Chicago Mayor Rahm Emanuel fired Garry McCarthy, the Chicago police superintendent, on Tuesday in an effort to appease mounting popular anger over police violence and the cover-up of the killing of Laquan McDonald.
A police dash-cam video was made public last week showing the deliberate and unprovoked murder of McDonald by policeman Jason Van Dyke, who fired 16 shots into the 17-year-old youth. McCarthy, Emanuel and the entire Chicago Democratic Party establishment have been discredited by their 13-month campaign to prevent the release of the video, which clearly shows that Van Dyke is guilty of an execution-style slaying.
The Chicago Police Department (CPD) lied about the circumstances of the killing from the beginning, claiming that McDonald was moving towards the police with a knife. Actually, as the video demonstrates, the youth was moving away from the police at the time and posed no threat. None of the other five cops on the scene fired their weapons.
The Emanuel administration tried to suppress the video, blocking its release during the mayor’s reelection campaign, in the course of which he was forced into a runoff that he won only narrowly. Eight days after his reelection, Emanuel pushed through a $5 million settlement with McDonald’s family that included a provision that the video be kept from the public.
The cover-up was exploded only by the efforts of two freelance journalists. One of them obtained the coroner’s report documenting the 16 shots fired into McDonald. The other filed the Freedom of Information lawsuit that ultimately forced the CPD to release the video last week—and also forced State’s Attorney Anita Alvarez to have Van Dyke arrested and charged with first-degree murder.
McCarthy was apparently unprepared for his firing. He gave radio interviews Tuesday morning in which he adamantly defended the Chicago police and presented himself as the instrument of whatever “reforms” might be necessary. A few hours later, he was out of a job.
Emanuel announced the dismissal of McCarthy at a press conference that quickly became contentious, as reporters noted that his explanation of why McCarthy had to go—that he had lost “public trust” as a result of the McDonald case—applied with equal or greater force to the mayor himself.
Emanuel stonewalled questions about a link between the suppression of the video and his own reelection campaign and flatly denied any intention to step down, as demanded by hundreds of protesters angered by the McDonald video and its cover-up.
McCarthy is the second chief of a major police department to be fired this year in the wake of the exposure of a police killing. Baltimore Police Commissioner Anthony Batts was fired in July after the disturbances that followed the police murder of Freddie Gray. The trial of the first of six police implicated in that killing began in Baltimore on Monday.
While Emanuel now sheds crocodile tears over the murder of Laquan McDonald, his attitude up to the time of the release of the video was to demand even harsher police repression. At a meeting in October of municipal officials and police in Washington, Emanuel complained that his department had turned “fetal” because of protests against police violence.

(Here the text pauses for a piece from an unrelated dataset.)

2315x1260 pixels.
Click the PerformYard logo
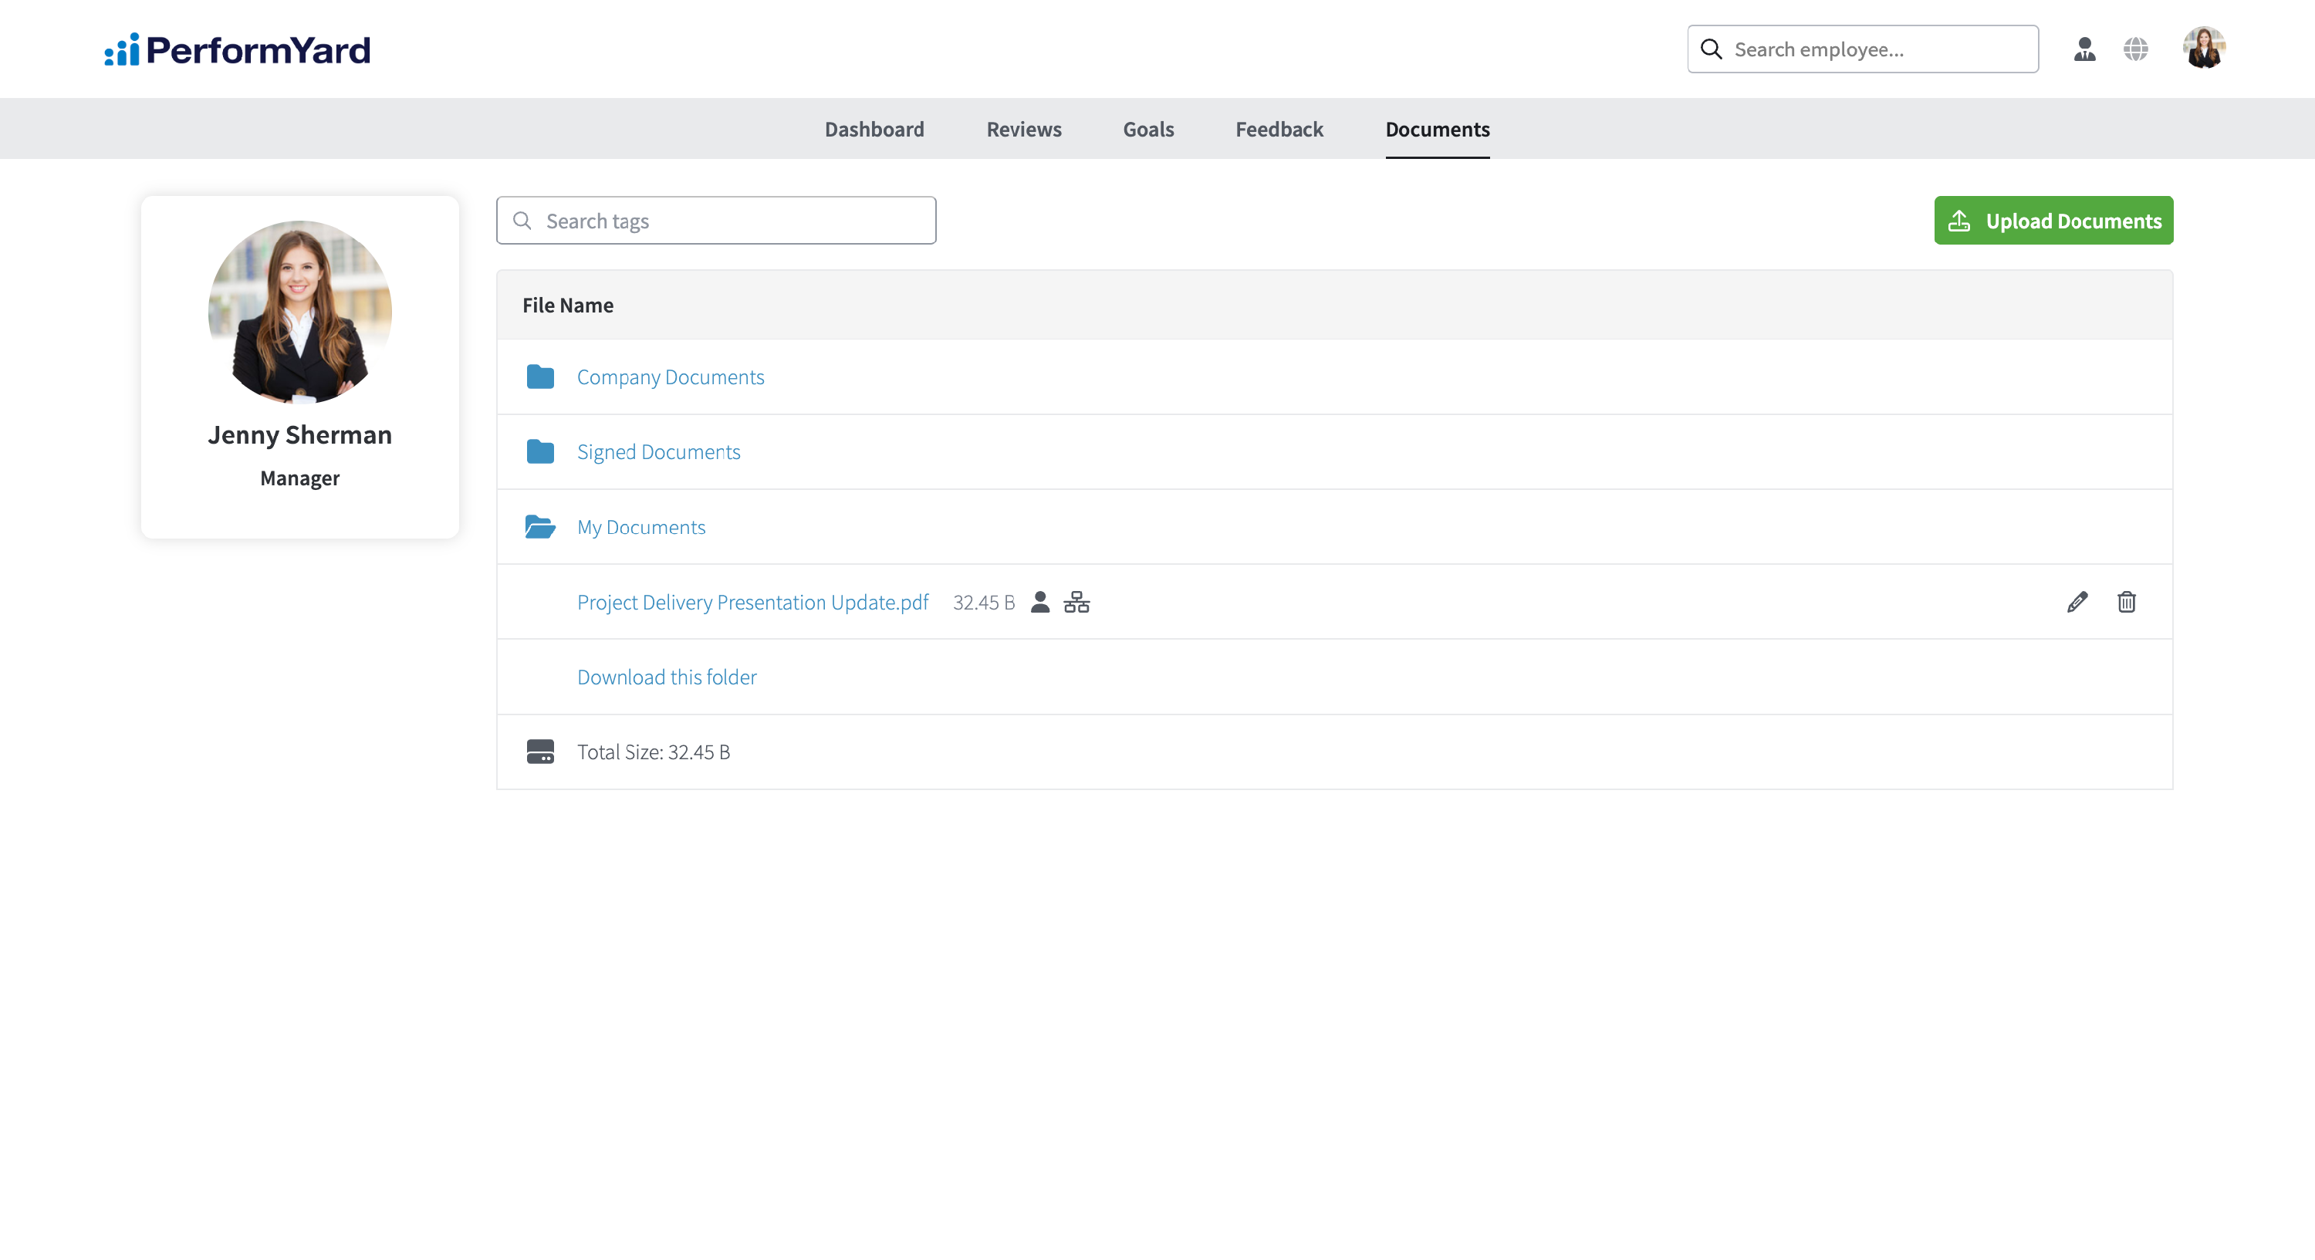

By Tuesday, however, it was evident that McCarthy had to be sacrificed to preserve Emanuel’s own position. The Chicago Sun-Times published an editorial that morning calling for McCarthy to go, saying he had “lost the trust and support of much of Chicago.” The black caucus of the Board of Aldermen had called for McCarthy’s ouster, and a group of Latino Democrats called for the resignation of Alvarez, the Cook County prosecutor.
Besides firing McCarthy, Emanuel announced the creation of a five-member task force on police accountability, to report back in March 2016. The task force is to be directed by former Massachusetts Governor Deval Patrick, a leading African-American Democratic Party politician. This is a typical stalling measure aimed at making a gesture to popular anger while the police terror continues unabated.
Signaling the latter is the appointment of a 29-year veteran of the CPD, First Deputy Superintendent John Escalante, as interim superintendent while a replacement for McCarthy is found. Escalante can be relied on to maintain the status quo in what even the Chicago Tribune described as a “department long known for a culture of corruption, torture, wrongful convictions and lax discipline.” The city of Chicago has paid out more than $500 million in settlements for police abuse of citizens since 2004.
It is significant that the black caucus of the Board of Aldermen had been calling for McCarthy’s ouster because of rising rates of violent crime in their wards. They were demanding more police repression of their own constituents, not less, until the McDonald video changed the political atmosphere. Most of these aldermen had backed Emanuel for reelection.
Emanuel appointed McCarthy shortly after first taking office in 2011, and the police chief’s $260,000 a year salary made him the highest-paid city employee. Emanuel praised the police superintendent’s prominent role in the repression of anti-NATO demonstrators in 2012.
A former congressman and chief of staff in the Obama White House, Emanuel has overseen sweeping attacks on the social conditions of workers and youth in Chicago, including the closure of scores of schools. He maintains the closest connections to Chicago’s financial elite and the top levels of the federal government. He will rely on those connections to maintain his position as mayor, which depends on his being able to divert and ultimately dissipate popular outrage over police violence and corruption, along with the broader anger over declining living standards and deteriorating public services in the third-largest US city.